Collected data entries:

^^^^

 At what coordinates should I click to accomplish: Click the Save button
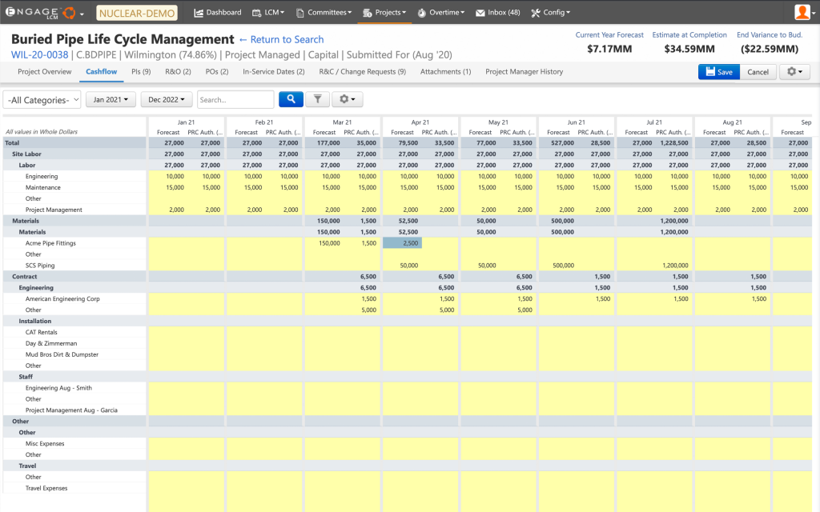(x=718, y=72)
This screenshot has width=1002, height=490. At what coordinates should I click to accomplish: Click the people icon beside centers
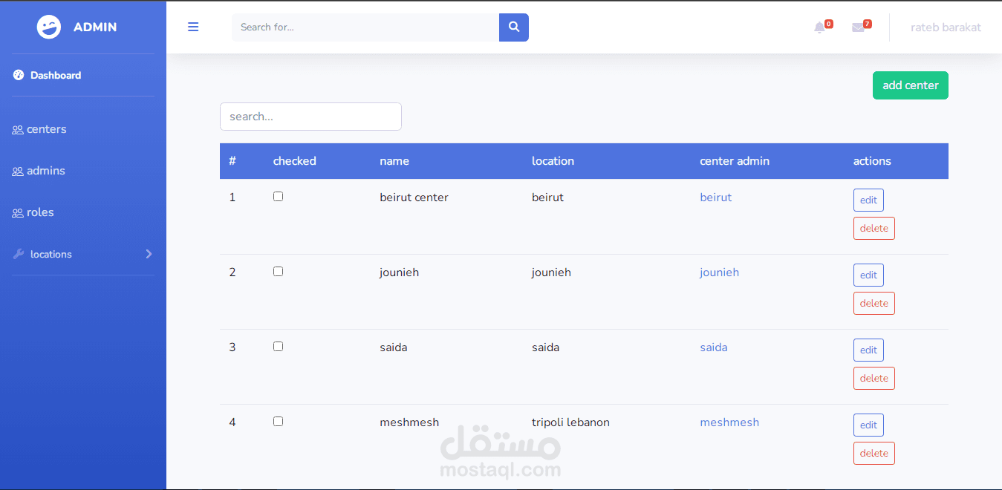coord(18,130)
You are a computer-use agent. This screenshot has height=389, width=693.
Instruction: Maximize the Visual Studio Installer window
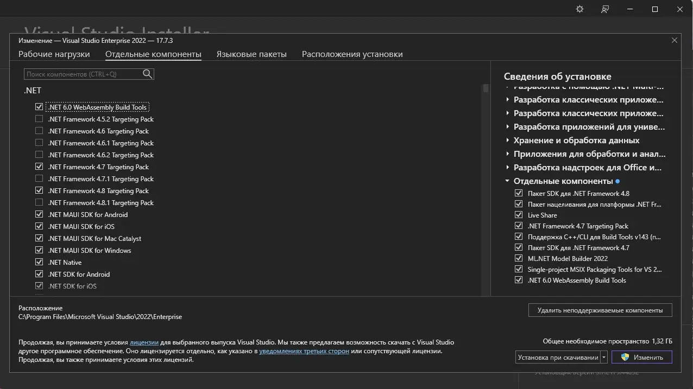click(x=655, y=9)

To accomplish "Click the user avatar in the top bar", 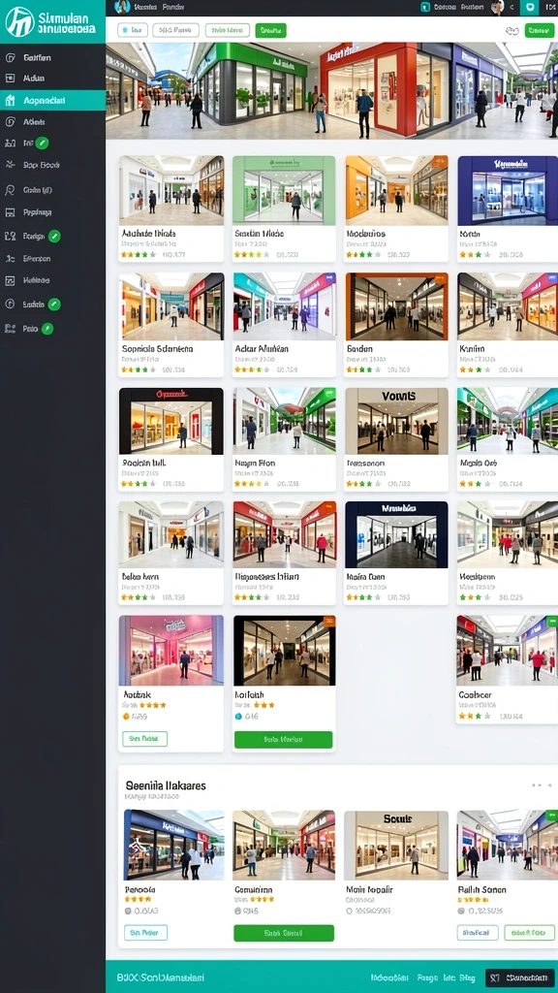I will [x=497, y=7].
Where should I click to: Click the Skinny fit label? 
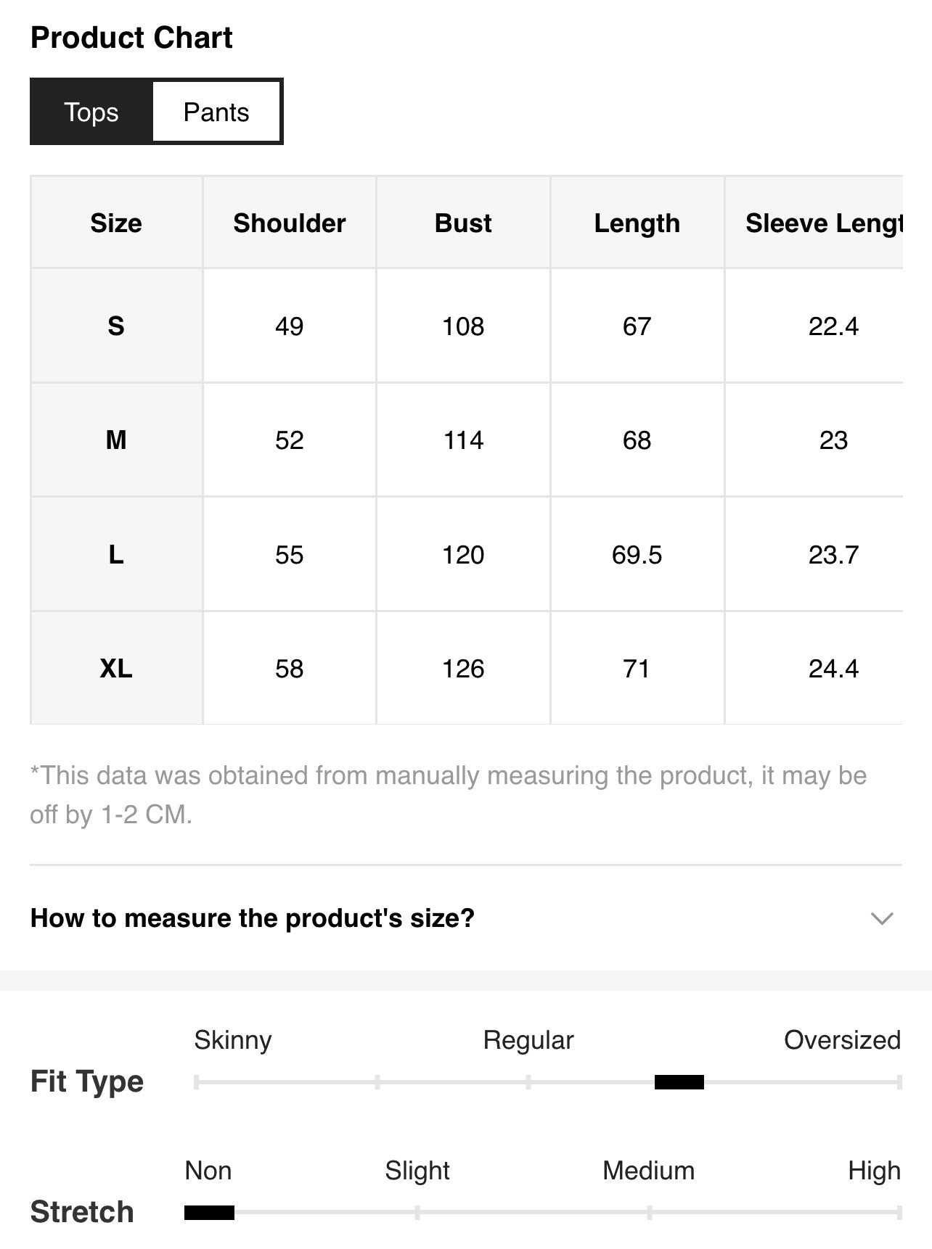tap(233, 1040)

^^^^

Retype the lines from the one containing "Where should I" down to the last line of the records, both included, exactly and nothing more. Pictures stay out.

_Answer space_.
Where should I click to: Click the Skinny fit label? 
tap(233, 1040)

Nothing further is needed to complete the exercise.